═════ Dados fornecidos

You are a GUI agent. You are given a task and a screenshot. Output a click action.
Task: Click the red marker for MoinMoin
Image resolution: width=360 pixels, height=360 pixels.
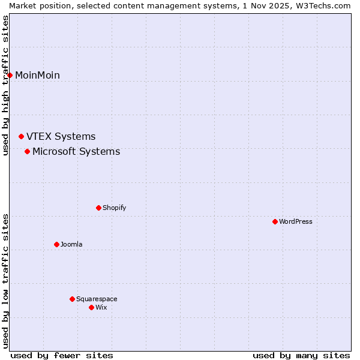10,75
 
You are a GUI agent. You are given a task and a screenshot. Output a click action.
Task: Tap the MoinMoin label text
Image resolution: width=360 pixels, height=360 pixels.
37,75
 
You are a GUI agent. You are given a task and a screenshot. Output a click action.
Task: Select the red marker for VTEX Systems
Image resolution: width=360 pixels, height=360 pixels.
22,137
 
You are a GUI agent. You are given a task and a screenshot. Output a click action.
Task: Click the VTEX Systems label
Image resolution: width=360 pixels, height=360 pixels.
61,137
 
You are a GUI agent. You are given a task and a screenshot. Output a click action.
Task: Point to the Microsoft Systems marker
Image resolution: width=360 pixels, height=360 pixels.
28,151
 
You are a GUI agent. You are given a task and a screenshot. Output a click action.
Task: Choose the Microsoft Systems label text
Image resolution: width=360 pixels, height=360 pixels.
76,151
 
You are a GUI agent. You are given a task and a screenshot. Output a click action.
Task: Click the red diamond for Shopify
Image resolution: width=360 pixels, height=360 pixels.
98,208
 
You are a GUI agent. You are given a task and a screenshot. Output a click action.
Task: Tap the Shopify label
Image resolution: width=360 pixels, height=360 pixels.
114,208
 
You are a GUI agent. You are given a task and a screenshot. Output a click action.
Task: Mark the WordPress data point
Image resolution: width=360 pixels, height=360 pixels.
275,221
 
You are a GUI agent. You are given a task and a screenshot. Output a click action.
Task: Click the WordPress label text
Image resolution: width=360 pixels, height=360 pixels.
295,221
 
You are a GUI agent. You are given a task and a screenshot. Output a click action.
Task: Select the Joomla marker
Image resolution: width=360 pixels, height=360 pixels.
56,244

══════════

## O que se pede
Informe quantas linhas das entradas acima contêm a palavra "VTEX", levando em conta maiúsculas e minúsculas. Responda somente com o número.

## Resposta da tarefa
2